[Stored data entries]
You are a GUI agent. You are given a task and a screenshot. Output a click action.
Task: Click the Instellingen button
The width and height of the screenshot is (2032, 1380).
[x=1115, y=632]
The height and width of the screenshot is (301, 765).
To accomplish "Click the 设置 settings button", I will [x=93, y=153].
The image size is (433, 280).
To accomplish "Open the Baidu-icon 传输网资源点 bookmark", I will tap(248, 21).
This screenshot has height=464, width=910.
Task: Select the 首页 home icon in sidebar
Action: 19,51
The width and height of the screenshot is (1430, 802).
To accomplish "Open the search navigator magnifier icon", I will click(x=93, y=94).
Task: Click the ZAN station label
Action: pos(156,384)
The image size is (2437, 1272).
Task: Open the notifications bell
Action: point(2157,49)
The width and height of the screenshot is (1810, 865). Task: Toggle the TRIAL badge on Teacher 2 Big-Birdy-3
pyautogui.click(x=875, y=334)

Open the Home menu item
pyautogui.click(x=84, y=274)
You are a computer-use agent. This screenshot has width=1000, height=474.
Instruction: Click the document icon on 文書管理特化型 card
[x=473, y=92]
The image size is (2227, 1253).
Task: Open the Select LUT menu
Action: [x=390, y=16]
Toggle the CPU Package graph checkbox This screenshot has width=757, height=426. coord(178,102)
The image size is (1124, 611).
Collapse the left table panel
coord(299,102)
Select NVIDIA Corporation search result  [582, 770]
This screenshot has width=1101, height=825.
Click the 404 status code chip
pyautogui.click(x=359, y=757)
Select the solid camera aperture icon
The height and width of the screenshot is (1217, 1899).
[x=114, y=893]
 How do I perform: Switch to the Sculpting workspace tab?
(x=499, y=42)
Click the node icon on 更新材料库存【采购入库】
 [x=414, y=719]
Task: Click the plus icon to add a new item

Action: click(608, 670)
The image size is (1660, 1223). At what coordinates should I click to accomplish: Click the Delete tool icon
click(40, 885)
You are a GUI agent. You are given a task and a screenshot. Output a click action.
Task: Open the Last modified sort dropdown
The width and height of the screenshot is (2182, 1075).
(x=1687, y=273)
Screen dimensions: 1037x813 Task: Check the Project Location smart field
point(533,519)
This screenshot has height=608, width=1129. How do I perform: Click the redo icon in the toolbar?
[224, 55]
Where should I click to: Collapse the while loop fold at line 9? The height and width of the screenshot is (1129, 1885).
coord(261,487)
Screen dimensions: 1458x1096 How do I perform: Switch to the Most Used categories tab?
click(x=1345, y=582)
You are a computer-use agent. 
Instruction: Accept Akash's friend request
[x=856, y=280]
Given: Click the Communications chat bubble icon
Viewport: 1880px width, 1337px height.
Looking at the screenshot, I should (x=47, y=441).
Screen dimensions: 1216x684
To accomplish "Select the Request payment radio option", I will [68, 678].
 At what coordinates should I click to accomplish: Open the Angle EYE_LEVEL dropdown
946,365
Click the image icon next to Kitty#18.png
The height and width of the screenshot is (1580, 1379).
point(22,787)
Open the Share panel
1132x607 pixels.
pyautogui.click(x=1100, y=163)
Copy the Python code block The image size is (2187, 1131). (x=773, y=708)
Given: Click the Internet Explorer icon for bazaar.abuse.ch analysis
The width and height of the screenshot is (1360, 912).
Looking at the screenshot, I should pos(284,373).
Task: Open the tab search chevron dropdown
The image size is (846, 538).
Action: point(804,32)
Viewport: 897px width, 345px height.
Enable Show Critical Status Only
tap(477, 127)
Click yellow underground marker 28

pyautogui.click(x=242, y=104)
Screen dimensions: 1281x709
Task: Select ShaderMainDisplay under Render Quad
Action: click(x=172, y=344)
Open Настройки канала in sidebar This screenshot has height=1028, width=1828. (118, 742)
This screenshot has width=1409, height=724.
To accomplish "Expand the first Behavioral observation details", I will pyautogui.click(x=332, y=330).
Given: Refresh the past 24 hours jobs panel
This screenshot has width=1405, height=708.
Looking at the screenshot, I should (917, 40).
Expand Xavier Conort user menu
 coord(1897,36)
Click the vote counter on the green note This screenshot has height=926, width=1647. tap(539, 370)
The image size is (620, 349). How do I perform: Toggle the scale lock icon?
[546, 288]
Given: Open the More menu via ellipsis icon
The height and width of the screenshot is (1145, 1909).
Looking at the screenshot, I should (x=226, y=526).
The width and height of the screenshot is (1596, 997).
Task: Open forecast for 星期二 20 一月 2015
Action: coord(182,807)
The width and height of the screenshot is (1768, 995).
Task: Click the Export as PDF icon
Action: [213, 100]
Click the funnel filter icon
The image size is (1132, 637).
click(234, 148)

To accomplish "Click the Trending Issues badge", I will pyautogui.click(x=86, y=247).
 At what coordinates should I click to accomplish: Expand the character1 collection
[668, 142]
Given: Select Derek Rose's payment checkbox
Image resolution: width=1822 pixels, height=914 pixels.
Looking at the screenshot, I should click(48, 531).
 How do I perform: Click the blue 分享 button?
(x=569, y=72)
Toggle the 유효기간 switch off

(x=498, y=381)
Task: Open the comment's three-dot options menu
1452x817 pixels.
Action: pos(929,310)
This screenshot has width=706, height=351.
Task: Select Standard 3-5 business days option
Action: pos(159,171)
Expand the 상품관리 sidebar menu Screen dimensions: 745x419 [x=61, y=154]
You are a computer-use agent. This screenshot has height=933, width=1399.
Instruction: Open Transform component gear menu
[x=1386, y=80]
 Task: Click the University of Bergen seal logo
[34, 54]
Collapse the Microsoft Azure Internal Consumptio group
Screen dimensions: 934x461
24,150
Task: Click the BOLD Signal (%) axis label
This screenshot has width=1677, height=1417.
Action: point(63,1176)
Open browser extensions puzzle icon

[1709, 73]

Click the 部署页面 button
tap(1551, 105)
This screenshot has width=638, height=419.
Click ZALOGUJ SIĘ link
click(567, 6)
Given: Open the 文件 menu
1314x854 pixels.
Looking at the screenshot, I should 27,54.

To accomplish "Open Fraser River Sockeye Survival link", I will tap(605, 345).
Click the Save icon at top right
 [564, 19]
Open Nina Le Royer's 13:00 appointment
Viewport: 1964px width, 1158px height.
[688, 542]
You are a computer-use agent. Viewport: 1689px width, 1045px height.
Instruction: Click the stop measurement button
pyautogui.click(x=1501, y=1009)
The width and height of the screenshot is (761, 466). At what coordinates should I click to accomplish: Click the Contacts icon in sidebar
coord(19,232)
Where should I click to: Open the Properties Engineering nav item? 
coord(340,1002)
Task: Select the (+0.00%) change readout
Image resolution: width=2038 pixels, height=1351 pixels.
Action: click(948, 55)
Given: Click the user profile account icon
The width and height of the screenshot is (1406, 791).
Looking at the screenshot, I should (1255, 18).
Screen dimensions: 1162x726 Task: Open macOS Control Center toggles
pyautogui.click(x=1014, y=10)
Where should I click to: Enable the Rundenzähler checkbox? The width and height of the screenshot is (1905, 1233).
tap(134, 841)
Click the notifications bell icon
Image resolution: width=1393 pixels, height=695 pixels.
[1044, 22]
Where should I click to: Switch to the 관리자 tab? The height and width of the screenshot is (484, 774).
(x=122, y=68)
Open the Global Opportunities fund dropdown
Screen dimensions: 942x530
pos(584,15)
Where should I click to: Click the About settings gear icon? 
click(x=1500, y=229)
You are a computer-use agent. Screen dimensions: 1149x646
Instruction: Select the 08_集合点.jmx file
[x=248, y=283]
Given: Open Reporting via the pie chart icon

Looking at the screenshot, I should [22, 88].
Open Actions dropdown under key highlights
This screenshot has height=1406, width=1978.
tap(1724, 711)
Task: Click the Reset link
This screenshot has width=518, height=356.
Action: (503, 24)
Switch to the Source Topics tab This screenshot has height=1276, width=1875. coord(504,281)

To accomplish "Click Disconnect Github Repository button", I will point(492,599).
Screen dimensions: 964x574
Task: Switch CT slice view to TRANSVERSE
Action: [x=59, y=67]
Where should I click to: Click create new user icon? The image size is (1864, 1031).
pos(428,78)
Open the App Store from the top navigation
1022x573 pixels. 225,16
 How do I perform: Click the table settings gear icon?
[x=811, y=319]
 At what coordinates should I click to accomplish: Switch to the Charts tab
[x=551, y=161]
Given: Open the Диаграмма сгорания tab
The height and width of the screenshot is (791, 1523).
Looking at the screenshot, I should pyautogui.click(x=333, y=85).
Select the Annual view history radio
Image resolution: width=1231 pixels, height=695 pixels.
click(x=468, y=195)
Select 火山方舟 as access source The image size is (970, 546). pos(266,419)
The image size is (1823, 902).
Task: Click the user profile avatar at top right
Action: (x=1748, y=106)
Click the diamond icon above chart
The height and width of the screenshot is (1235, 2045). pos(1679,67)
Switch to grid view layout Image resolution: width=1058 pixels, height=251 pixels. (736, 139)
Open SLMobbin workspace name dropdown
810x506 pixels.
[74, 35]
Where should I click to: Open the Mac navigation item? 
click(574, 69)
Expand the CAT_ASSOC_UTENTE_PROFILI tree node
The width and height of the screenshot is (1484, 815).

* [Description of the task]: Where the data above reaches the line holding "This screenshot has width=1405, height=708.", begin printing, and stop after the line holding "Given: Open the More menu via ellipsis icon". Each line must be reproduced exactly, with nothing else added.

* [Answer to the exercise]:
This screenshot has width=1405, height=708.
Looking at the screenshot, I should (917, 40).
Expand Xavier Conort user menu
 coord(1897,36)
Click the vote counter on the green note This screenshot has height=926, width=1647. tap(539, 370)
The image size is (620, 349). How do I perform: Toggle the scale lock icon?
[546, 288]
Given: Open the More menu via ellipsis icon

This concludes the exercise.